**Requirements**
Update the material below by changing every "computer-use agent" to "GUI assistant", keeping everything else the same. Leave the pictures out of your answer.

**Information shown**
◆ ◆ ◆ ◆

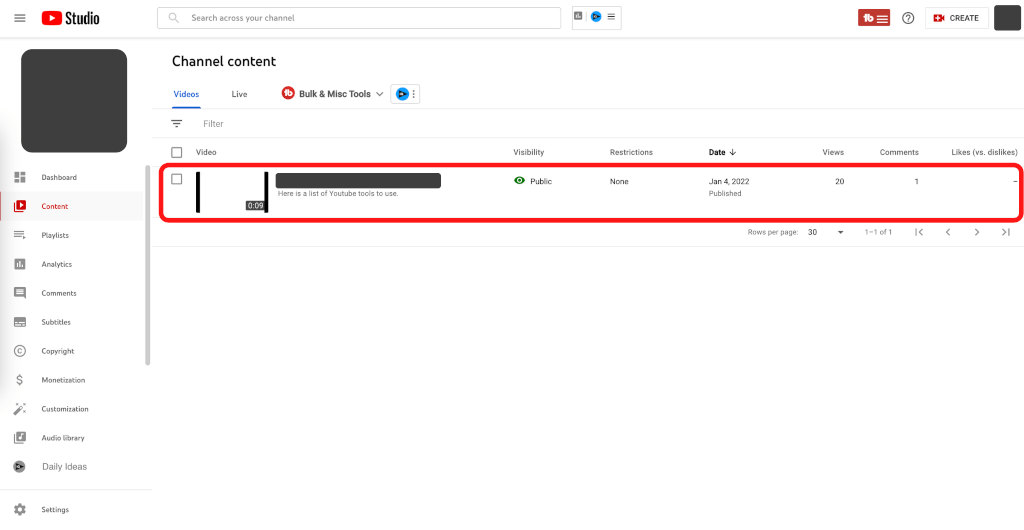Image resolution: width=1024 pixels, height=530 pixels.
Task: Click the red TubeBuddy icon in header
Action: (873, 18)
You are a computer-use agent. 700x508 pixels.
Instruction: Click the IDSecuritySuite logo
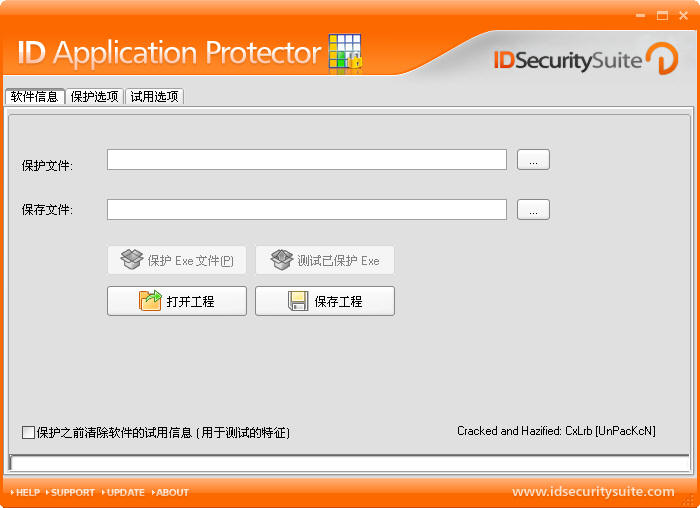coord(585,59)
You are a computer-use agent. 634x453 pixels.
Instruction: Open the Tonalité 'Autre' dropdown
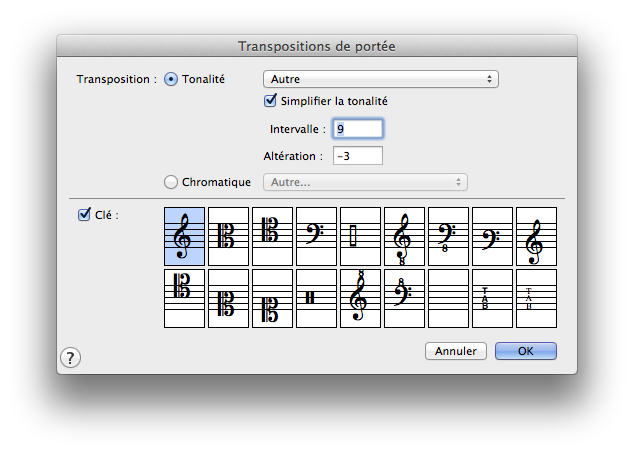[380, 79]
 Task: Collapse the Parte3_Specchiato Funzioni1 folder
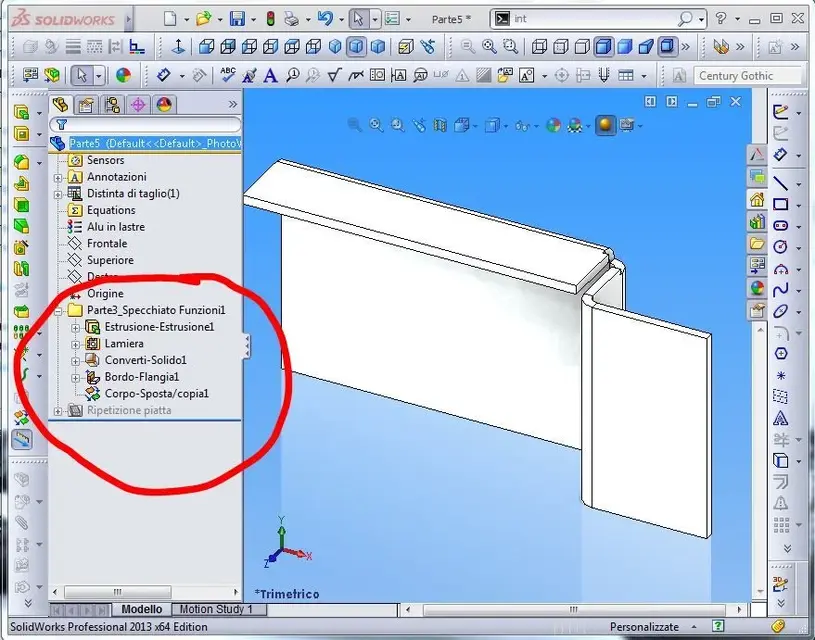(x=58, y=310)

◆ ◆ ◆ ◆

**Response to this exercise**
Image resolution: width=1024 pixels, height=530 pixels.
Task: Click the red TubeBuddy icon in header
Action: (873, 18)
You are a GUI assistant. 700x508 pixels.
Instruction: Click the IDSecuritySuite logo
coord(585,59)
You are a GUI assistant. 634x453 pixels.
Instruction: Open the Tonalité 'Autre' dropdown
[380, 79]
 Task: Collapse the Parte3_Specchiato Funzioni1 folder
(x=58, y=310)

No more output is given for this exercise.